No caso da CoronaVac, outros 11 mil litros do IFA (suficientes para mais de 18 milhões de doses), com entrega ao Butantã na primeira semana de janeiro, não saíram de Pequim.
Ou seja: terminada a aplicação festiva das primeiras doses da CoronaVac, não temos nenhum cenário para a retomada da vacinação para o resto da população.
Mas a questão das dificuldades da compra de vacinas pelo Brasil não terminam aí. Além de não ter previsão para completar a primeira fase, o Ministério da Saúde tem problemas para ir às compras, pois, no Brasil, o preço ainda não foi definido pelas fabricantes.
Pelo acordo do governo paulista - que adquiriu 60 milhões de doses - seriam US$ 90 milhões (R$ 505 milhões). A dose da AstraZeneca, nos EUA, é US$ 4 (R$ 22) e 2,20 libras (R$ 16) na Europa. No Brasil, deve ficar em US$ 1,5 (R$ 8,25). Nos EUA, a vacina da Pfizer está custando US$ 19,50. A União Europeia pagará 25%, US$ 14,76.
O Brasil também demorou a aderir a iniciativa Covax Facility, que prevê a entrega de 40 milhões de doses com o pagamento de mais R$ 1,7 bilhão para que o Brasil escolha uma das vacinas do consórcio. O custo estimado pela Covax Facility é de US$ 10,55. O Brasil está no grupo de países intermediários de preços e não pagará a tarifa mínima.
Além das dificuldades de preço com a Pfizer, o Brasil ainda não acertou negociações de compra da vacina da americana Moderna, pioneira no início dos testes em humanos e que é a mais cara do mercado.
A empresa informou os preços entre US$ 32 a US$ 37 (de R$ 177 a R$ 205) pela dose do seu imunizante. Mas sem avanços de compra no Brasil.
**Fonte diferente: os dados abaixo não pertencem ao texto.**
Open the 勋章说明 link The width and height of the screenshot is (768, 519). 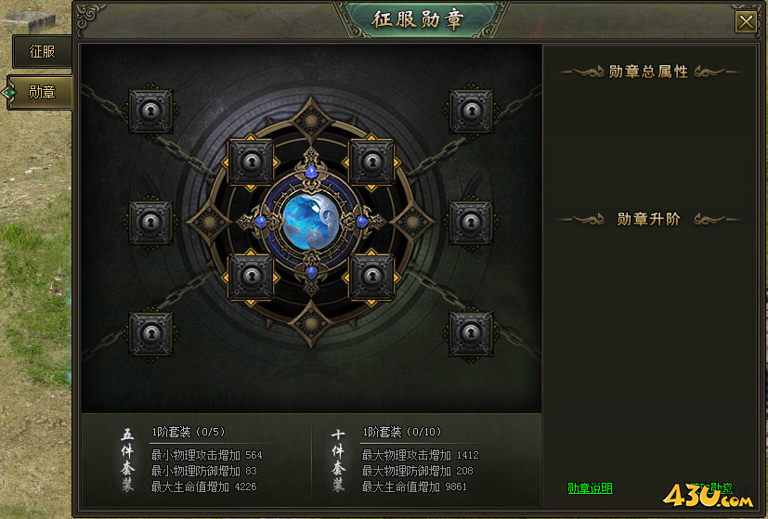(x=590, y=488)
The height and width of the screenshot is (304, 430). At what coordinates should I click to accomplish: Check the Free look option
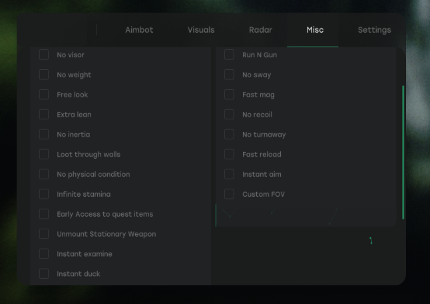click(44, 95)
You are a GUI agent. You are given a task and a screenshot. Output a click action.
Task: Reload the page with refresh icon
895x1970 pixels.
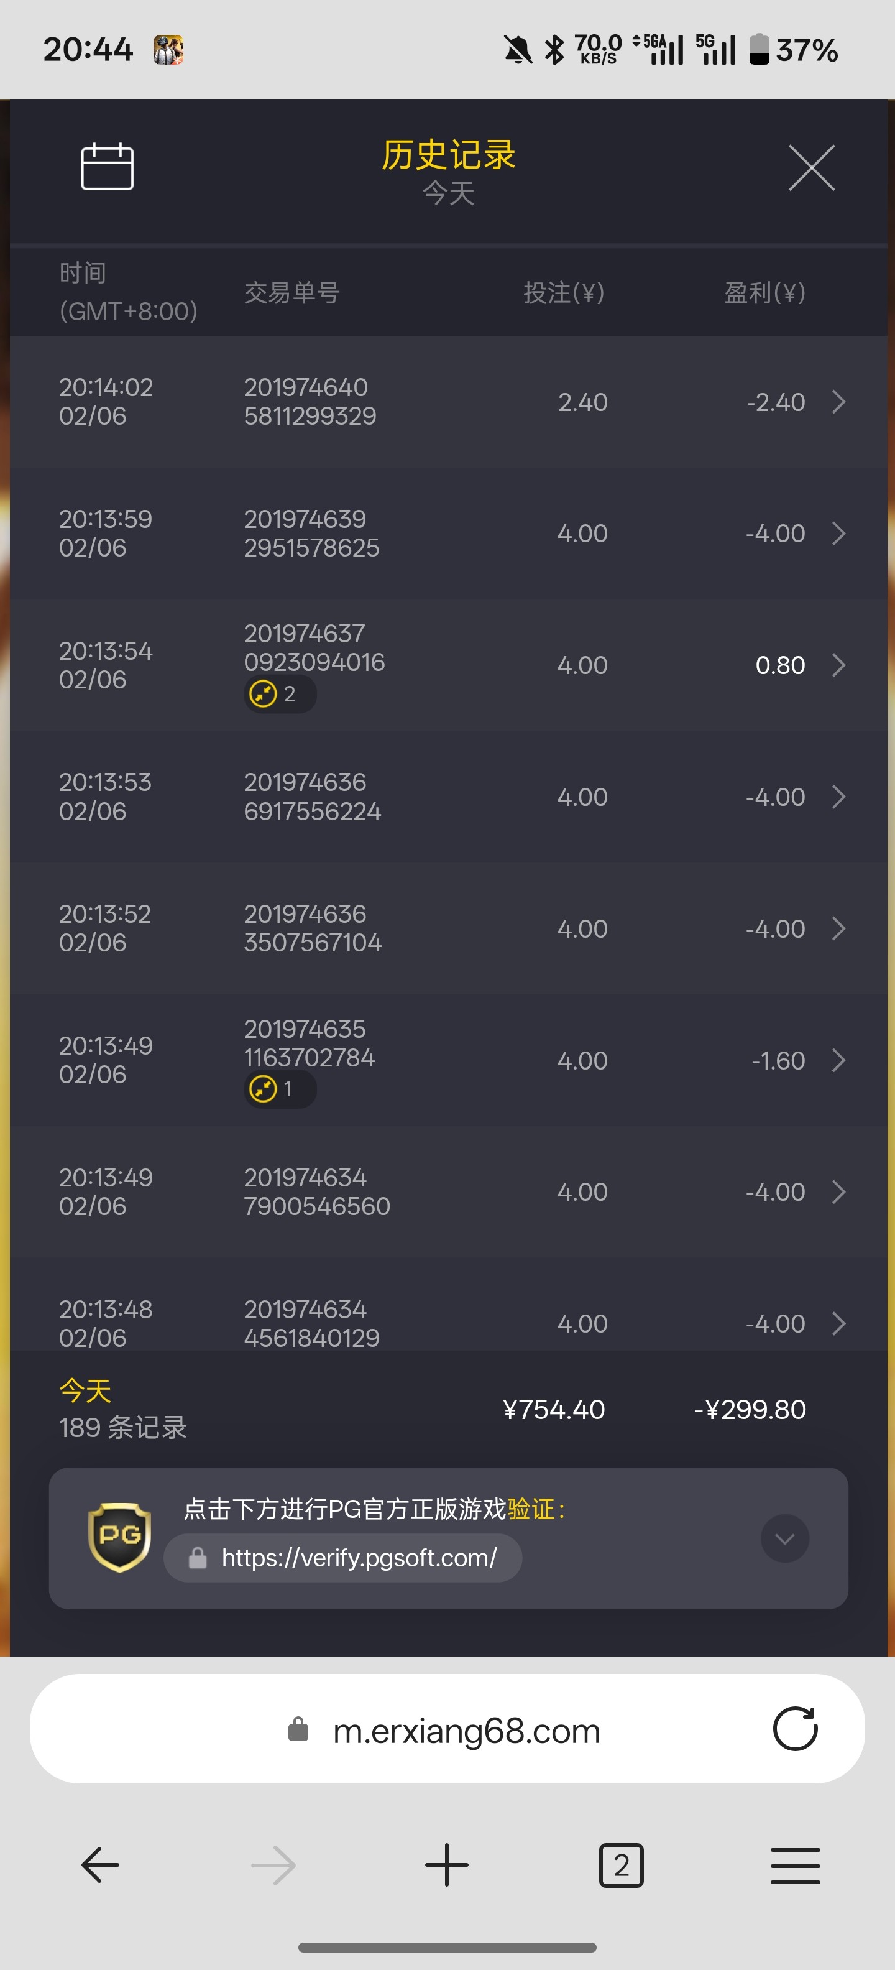pyautogui.click(x=795, y=1729)
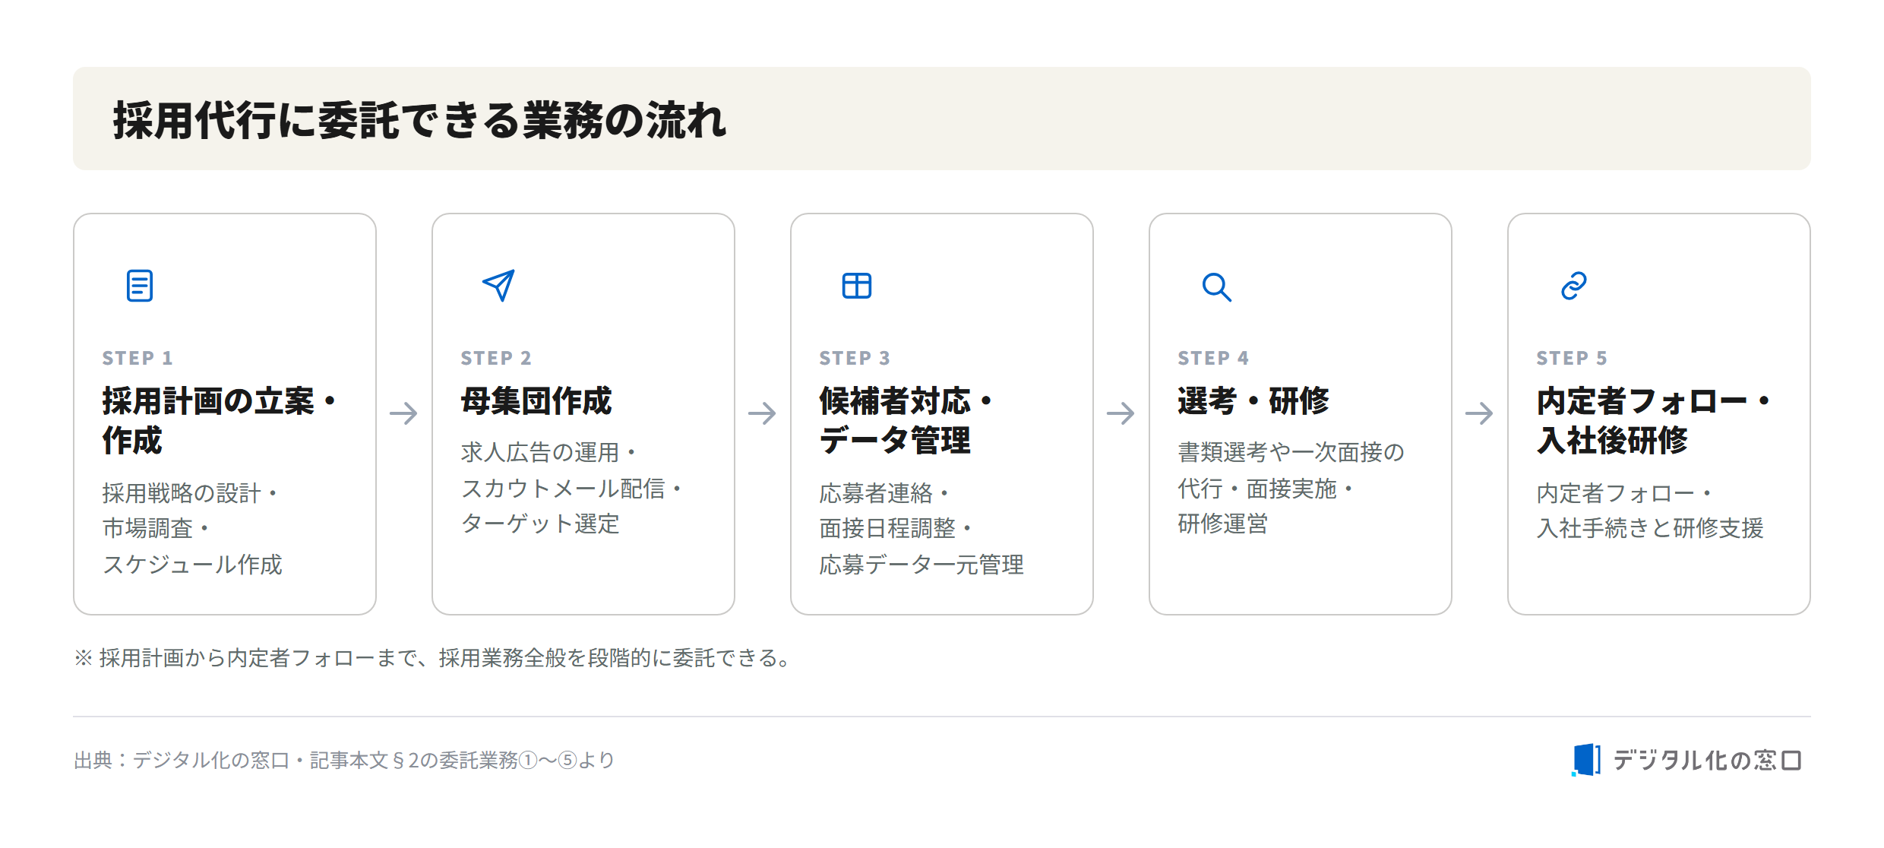Click the STEP 3 label
Image resolution: width=1884 pixels, height=848 pixels.
(x=855, y=358)
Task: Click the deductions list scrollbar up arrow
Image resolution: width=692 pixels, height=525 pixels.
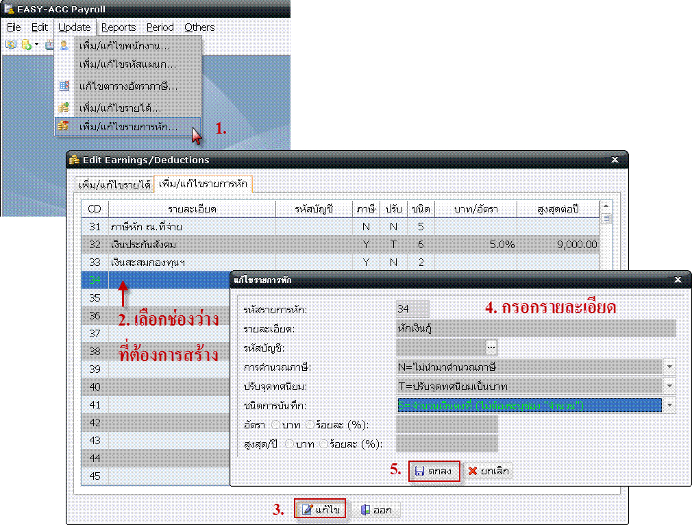Action: (x=606, y=206)
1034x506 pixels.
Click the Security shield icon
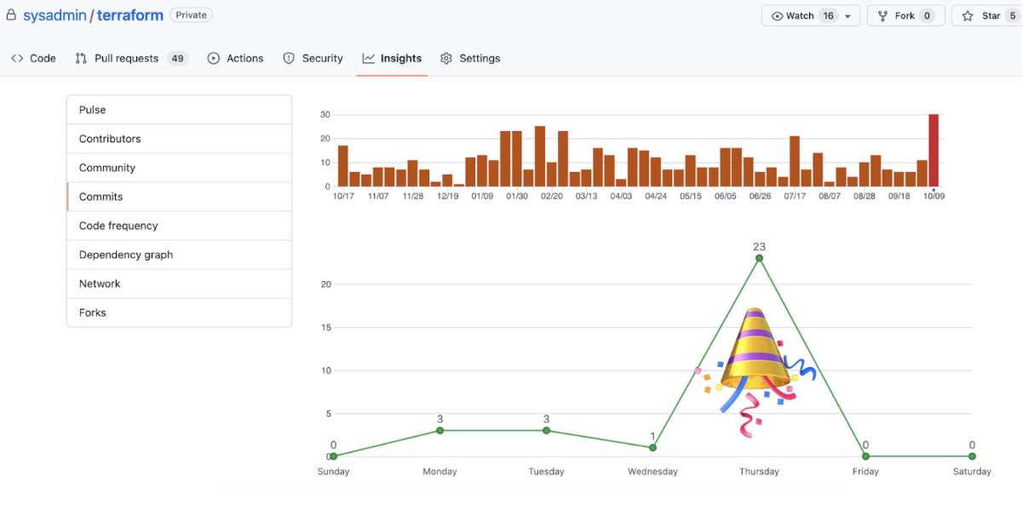point(289,59)
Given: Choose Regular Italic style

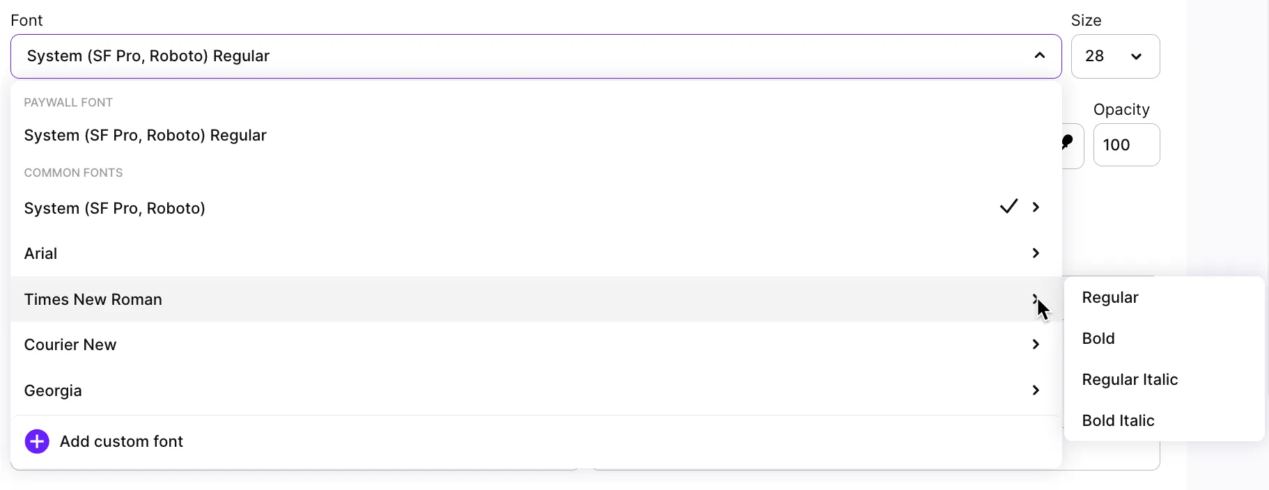Looking at the screenshot, I should tap(1130, 380).
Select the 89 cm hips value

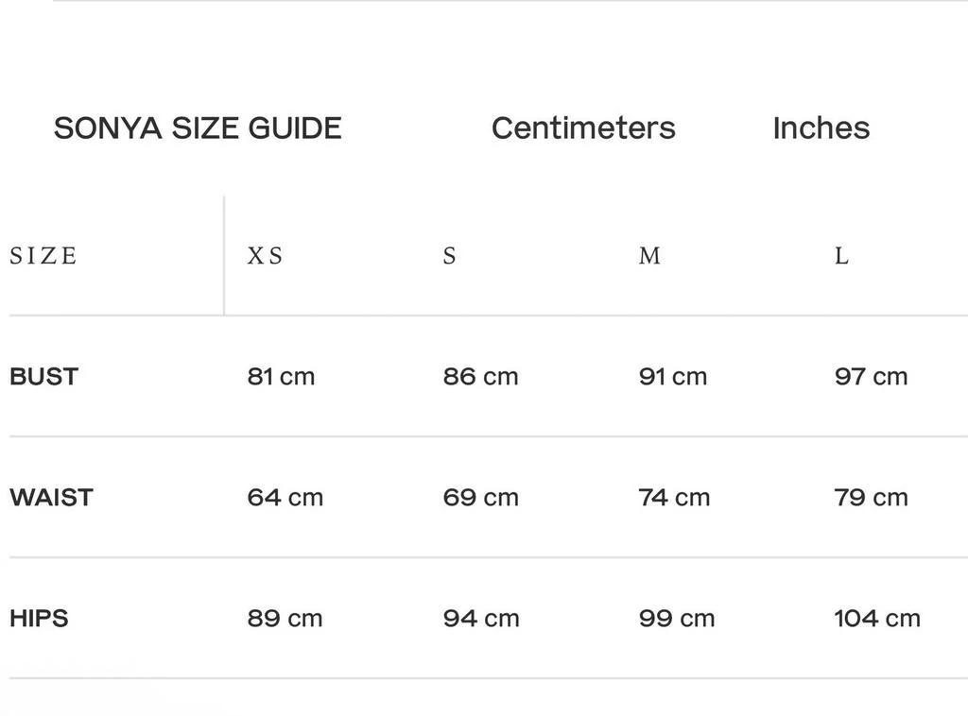click(285, 619)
Já o imunizante da farmacêutica da Johnson & Johnson, a Janssen, terá média, por dose, de US$ 10 (R$ 55), baseado em um acordo com o governo norte-americano. A vantagem é que ela alcança a imunidade contra o coronavírus com dose única. E também não estamos na lista prioritária de clientes.
Finalmente, em relação às vacinas russas, o custo da dose da "Sputnik V" para mercados estrangeiros será de menos de US$ 10, com aplicação de duas doses. Se o Brasil conseguir esse preço, a "Sputnik V" será duas vezes mais barata do que as vacinas de RNA, como a da Pfizer.
Mas esta semana, a Anvisa devolveu o pedido de autorização emergencial, cobrando testes clínicos no Brasil. A Bahia e o Paraná anunciaram que desejam comprar a vacina e no caso do Paraná, o Instituto Paraná seria o parceiro tecnológico para aplicar as vacinas da fase 2 da "Sputnik V". Mas nenhuma ação do Ministério da Saúde para entrar na compra
A aplicação das vacinas ao redor do mundo já provoca cenas inimagináveis no Brasil. Nesta segunda-feira, a Emirates Group iniciou seu programa de vacinação contra a covid-19 para os funcionários lotados nos Emirados Árabes Unidos.
O Emir de Dubai, que também é dono de 99,67% da Dubai Holding, comprou duas vezes mais vacinas do que sua população, e esta semana as doses da Pfizer chegam às empresas. O Emirates Group está discretamente levando seus funcionários lotados na Europa e Ásia para um programa de reciclagem onde todos são vacinados com a vacina da Pfizer. No país, a vacina é obrigatória e gratuita.